JURIST Guest Columnist Kevin Snider, Chief Counsel for the Pacific Justice Institute, reacts to the landmark Supreme Court decision striking down the proponents of Proposition 8 in Hollingsworth v. Perry…
Californians have determined on two occasions that it is in the best interest of society to leave marriage as a union between a man and woman. Based on the experience of more than five thousand years of recorded human history, the collective wisdom of the voters is not particularly remarkable. Those who engage in procreative activities should be encouraged, if not required, to undertake the profound responsibility of raising those that they may create. Hence, this male and female unit is set apart by the community for special recognition, benefits, and burdens. In contrast, a couple of the same-sex does not, either intentionally or unintentionally, create children as a result of their sexual activities. Thus, they are not a similarly situated unit. The majority of Californians and citizens from thirty-two other states understand that.
But not everyone gets it.
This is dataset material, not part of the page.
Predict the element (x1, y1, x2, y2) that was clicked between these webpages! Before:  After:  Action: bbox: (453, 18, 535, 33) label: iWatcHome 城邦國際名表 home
A lawsuit was brought by two same-sex couples challenging Proposition 8 which codified the traditional definition of marriage and, as a result, violated the Equal Protection Clause of the 14th Amendment. Their lead attorneys, David Boies and Ted Olson, went to federal court with the grand design of mandating homosexual marriage across the country. Olson, who was an important early figure in the Federalist Society and thus ostensibly one who ascribes to original intent, apparently is under the impression that gay marriage was what the ratifiers of the 1868 amendment had in mind.
As we know now, none of this matters because the high court chose not to strike down the Marriage Amendment. Instead, they contented themselves with emasculating the voters. The Court found no standing by the proponents to defend the law in federal court. Hence, the US Court of Appeals for the Ninth Circuit’s opinion, which found Proposition 8 unconstitutional, is now “vacated, and the case remanded with instructions to dismiss the appeal for lack of jurisdiction.”
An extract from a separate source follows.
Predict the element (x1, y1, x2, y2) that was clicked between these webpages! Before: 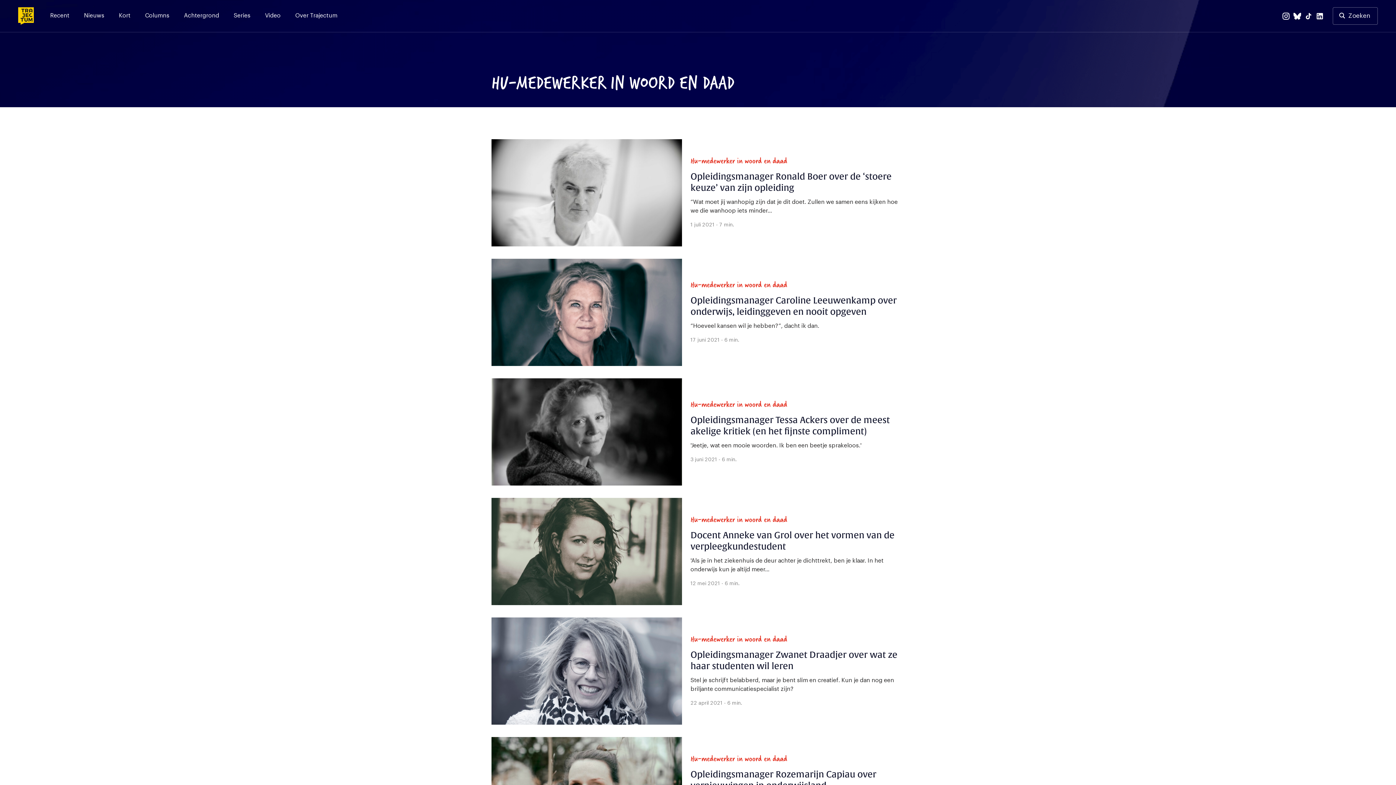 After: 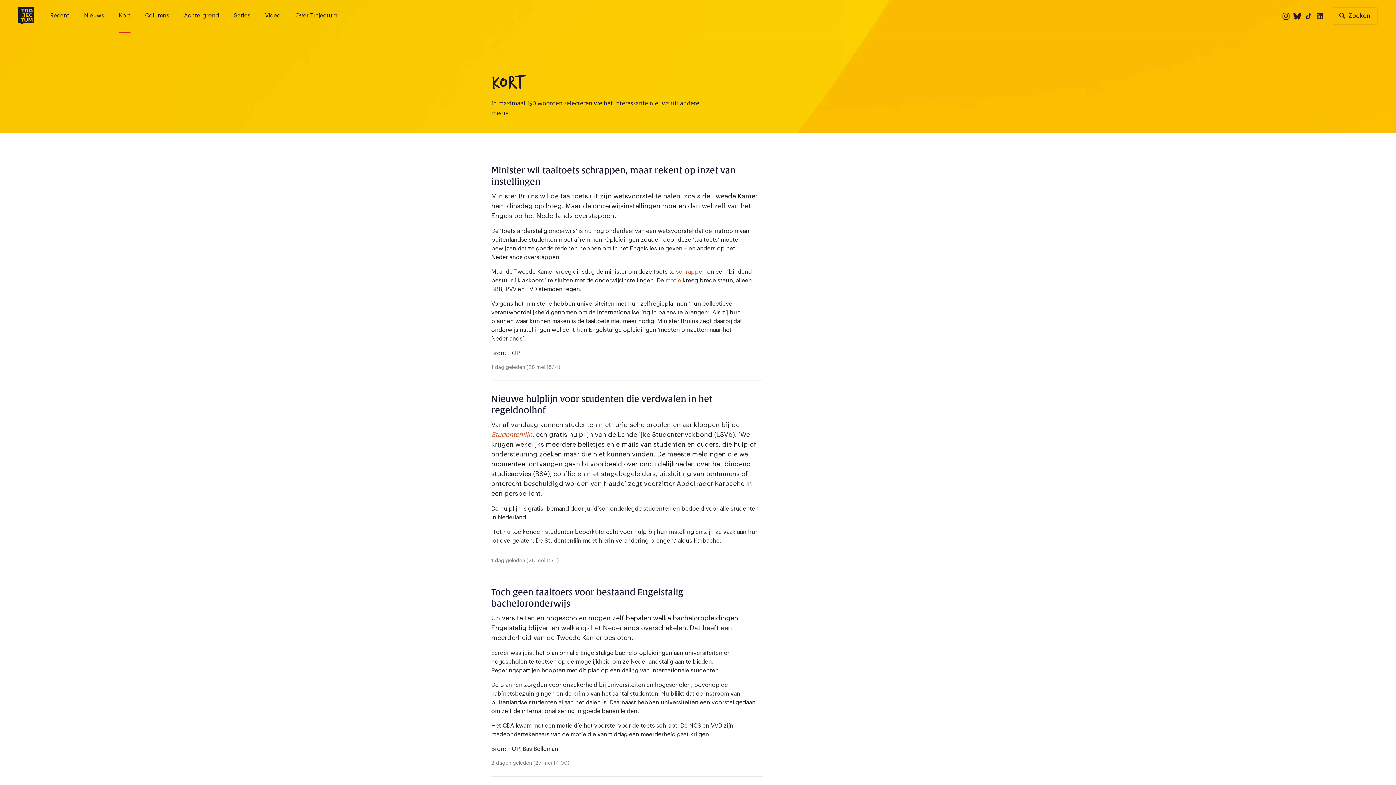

But what does that mean? California’s Governor, Jerry Brown, asserts that the ruling of the San Francisco district court judge, Hon. Vaughn Walker, will be reinstated. Walker, whom the San Francisco Chronicle outed as gay, enjoined the state officials named as defendants from enforcing Proposition 8. As such, Brown has ordered county clerks from the borders of Mexico to Oregon to issue marriage licenses as soon as the Ninth Circuit lifts its stay. That might be premature. Judge Walker’s decision may be corralled to just the two same-sex couples who brought suit rather than to all of California. The lack of clarity on this issue will sow the seeds for the next lawsuit.
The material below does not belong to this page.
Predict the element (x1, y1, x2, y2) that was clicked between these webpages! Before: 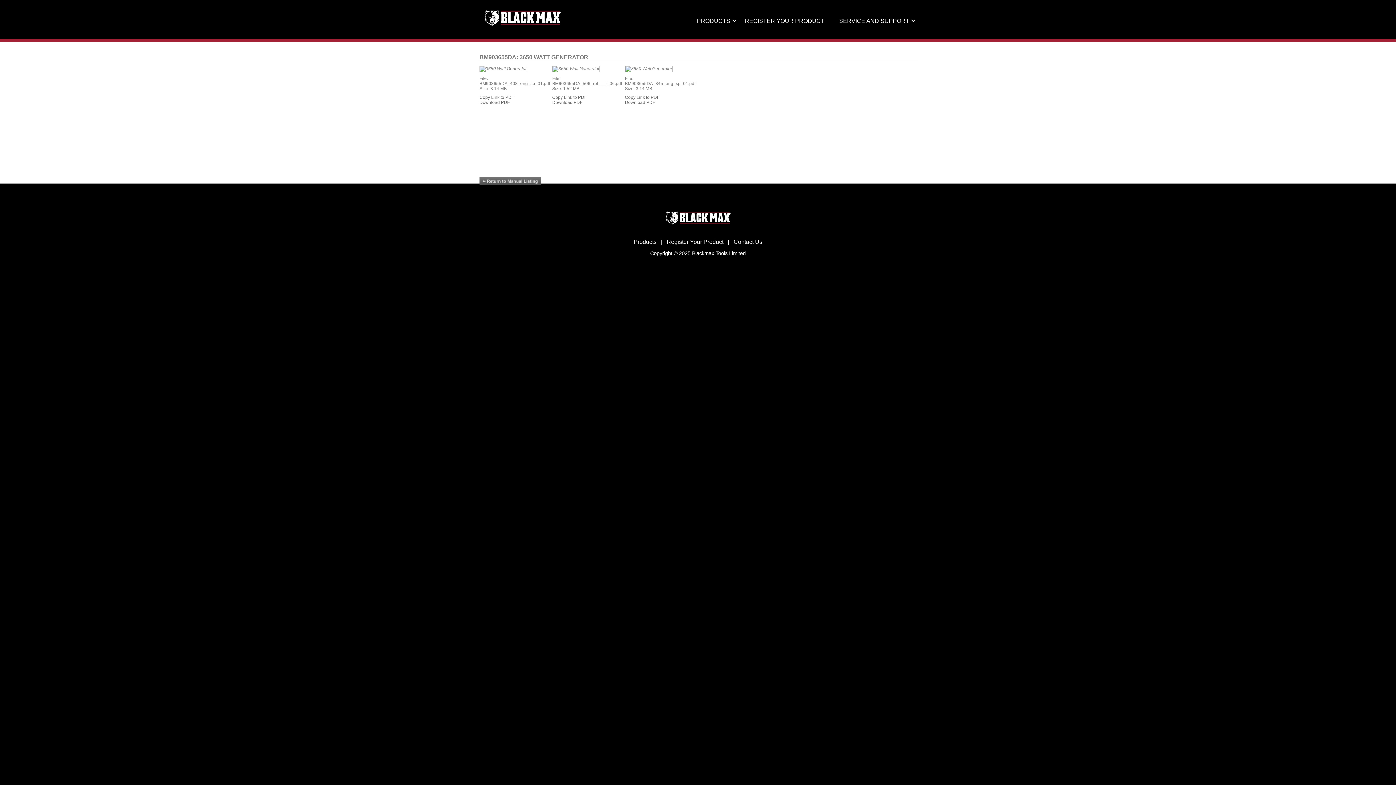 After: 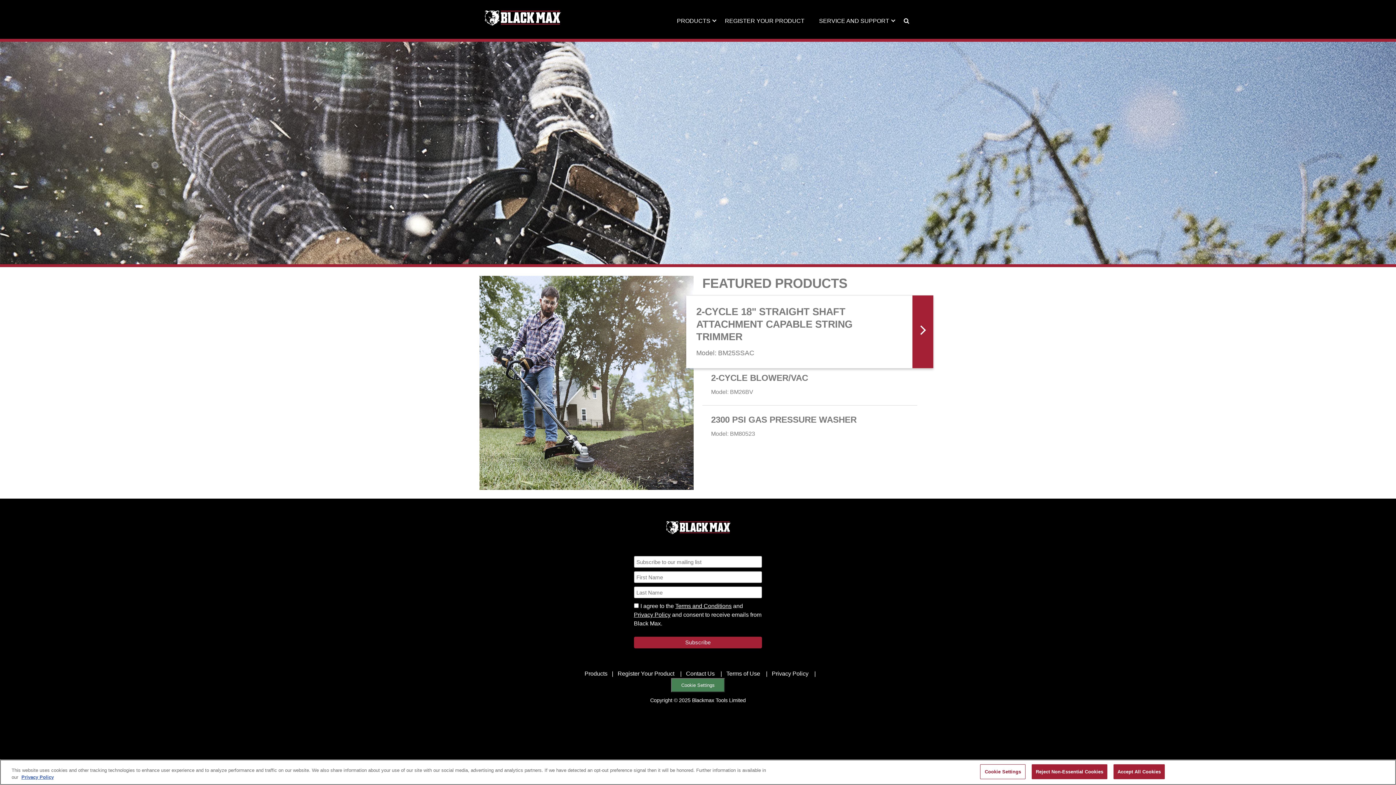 Action: bbox: (479, 4, 565, 33)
All of this could have been avoided had Governors Arnold Schwarzenegger and Brown taken the procedural steps to file an appeal in this case. Instead, they have cunningly robbed the citizens of their day in court. The calculated choice by Schwarzenegger and Brown to deprive Californians of a fair opportunity to have their cause heard by the judiciary has disenfranchised millions of people. In view of that, the Supreme Court’s decision lacks legitimacy.
As a result of the Court’s decision, a governor can engage in what amounts to a constructive veto of any state law by not showing up in federal court when it is challenged. This amounts to a breathtaking judicially created transfer of power from the people to governor’s mansions.
So as the members of the Supreme Court pushed this opinion out the door so they can leave for vacation a day early, they leave California in a constitutional crisis.
Kevin Snider serves as chief counsel for Pacific Justice Institute.